Gun Control — April 20, 2013 at 12:27 pm

It’s not just the NRA: Gun owners are a potent political force that shouldn’t be underestimated

by

If you die of a gunshot in the United States, the person most likely to have fired that gun is you.

A modest expansion of background checks was defeated in the Senate just a few days ago — though it seems like a childhood memory after the anxiety dream that was this week.

Commentators pointed out that nearly all polls show around 90% of Americans and majorities of even NRA members support universal background checks, an even more strict version of the policy that was defeated.

Gun owners often dispute these polls, but they should be proud of them. It shows they have political power almost unrivaled in the United States.

Only about 1 out of 10 Americans support bans on all abortions, even in cases of rape, incest or endangering the life the mother. Thus bans on all abortion only exist in very red states and usually they’re thrown out by the courts. The pro-life movement is forced to work for de facto bans on abortion by making nearly impossible for clinics to exist and completely onerous and burdensome for women to seek them. But on a national level, the best they can do is focus on de-funding family planning and insurance plans that cover abortion.

Since 1994 — after a crime bill that included background checks and an assault weapon ban that helped lead to the violent crime rate being cut in half in less than a decade — the NRA has had a nearly iron grip on national and state gun policy. Rights have generally been expanded as the assault weapons was allowed to expire. Even research into gun violence has been blocked to prevent the results being used to push for more laws.

Yet background checks remain in place — a tribute to their popularity.

To defeat their expansion, the NRA doesn’t argue against the policy. Instead they rely on the specter of a “gun registry” that will one day be used to round up weapons and the idea that criminals won’t follow laws, so why not make it easier for them.

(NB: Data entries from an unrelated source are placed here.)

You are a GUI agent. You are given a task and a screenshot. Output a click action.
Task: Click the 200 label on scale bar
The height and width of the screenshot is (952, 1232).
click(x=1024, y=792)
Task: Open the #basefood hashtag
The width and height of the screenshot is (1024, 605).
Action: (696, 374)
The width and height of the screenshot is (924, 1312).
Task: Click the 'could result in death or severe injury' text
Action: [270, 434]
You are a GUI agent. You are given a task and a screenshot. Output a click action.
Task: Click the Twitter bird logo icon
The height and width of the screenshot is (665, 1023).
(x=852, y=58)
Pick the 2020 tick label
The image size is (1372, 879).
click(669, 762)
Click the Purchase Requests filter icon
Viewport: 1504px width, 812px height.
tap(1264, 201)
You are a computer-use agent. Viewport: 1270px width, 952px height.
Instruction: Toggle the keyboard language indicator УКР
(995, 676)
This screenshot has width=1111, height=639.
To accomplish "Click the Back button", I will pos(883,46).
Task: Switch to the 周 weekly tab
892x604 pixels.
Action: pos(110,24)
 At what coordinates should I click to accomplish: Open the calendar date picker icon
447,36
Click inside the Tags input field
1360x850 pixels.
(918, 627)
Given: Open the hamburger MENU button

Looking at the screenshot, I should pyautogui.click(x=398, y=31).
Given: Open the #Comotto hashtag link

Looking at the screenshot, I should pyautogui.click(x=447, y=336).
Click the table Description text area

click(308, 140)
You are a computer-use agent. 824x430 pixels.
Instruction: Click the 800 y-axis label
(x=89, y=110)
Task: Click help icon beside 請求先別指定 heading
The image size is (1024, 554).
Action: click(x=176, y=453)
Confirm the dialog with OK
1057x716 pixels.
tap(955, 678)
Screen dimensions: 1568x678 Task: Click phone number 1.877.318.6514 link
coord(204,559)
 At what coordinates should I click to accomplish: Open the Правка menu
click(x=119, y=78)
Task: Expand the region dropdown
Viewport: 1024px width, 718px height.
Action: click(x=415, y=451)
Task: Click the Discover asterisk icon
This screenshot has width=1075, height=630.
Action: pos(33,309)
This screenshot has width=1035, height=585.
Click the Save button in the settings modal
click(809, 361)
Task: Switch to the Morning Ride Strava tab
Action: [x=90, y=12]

And it isn’t just the NRA pushing the agenda. Wayne LaPierre plays up the “gun grabbing” rhetoric  but he’s just stoking a fear that’s very real. The NRA didn’t create “Operation Burning Wires” on reddit, an organized effort to encourage calls to Senators that’s been going on for months.

Much is made of the NRA’s funding of candidates but the truth is in 2012 they lost almost every race they focused on.

The success of the gun rights movement isn’t just the organizing and financial support of gun makers through the gun lobby. It’s a real, enraged political movement of gun owners. They’ve seen what happened with cigarettes — laws upon laws effectively marginalized the industry and “smokers’ rights.” And they’re determined to make sure that doesn’t happen to them.

The truth is the fight against gun violence is a fight to save gun owners lives. In 2010, there were 11,078 homicides involving a gun and there were 19,392 firearm suicides.

If you die of a gunshot in the United States, the person most likely to have fired that gun is you.

This is a point that The Guardian‘s Ana Marie Cox has been making, often lost when we point out that there are more than 30,000 gun deaths in America each year.

Yet gun owners are more afraid of a gun-grabbing government than some policy that might lower these numbers.

We can blame the NRA for feeding that paranoia but the fear is real — likely the result of a feeling of  powerlessness as the middle class struggles and diversity becomes accepted by the majority. We may know we’re trying to help them without infringing their rights — but sincerity just seems like more deception, a front to hide an agenda from the UN or Saul Alinsky or whatever.

This fear is powerful and particularly effective at weighing in scaring vulnerable politicians. The passion of gun rights advocates should be respected because until it is matched — or abated with real policies to grow the middle class — they will continue to win.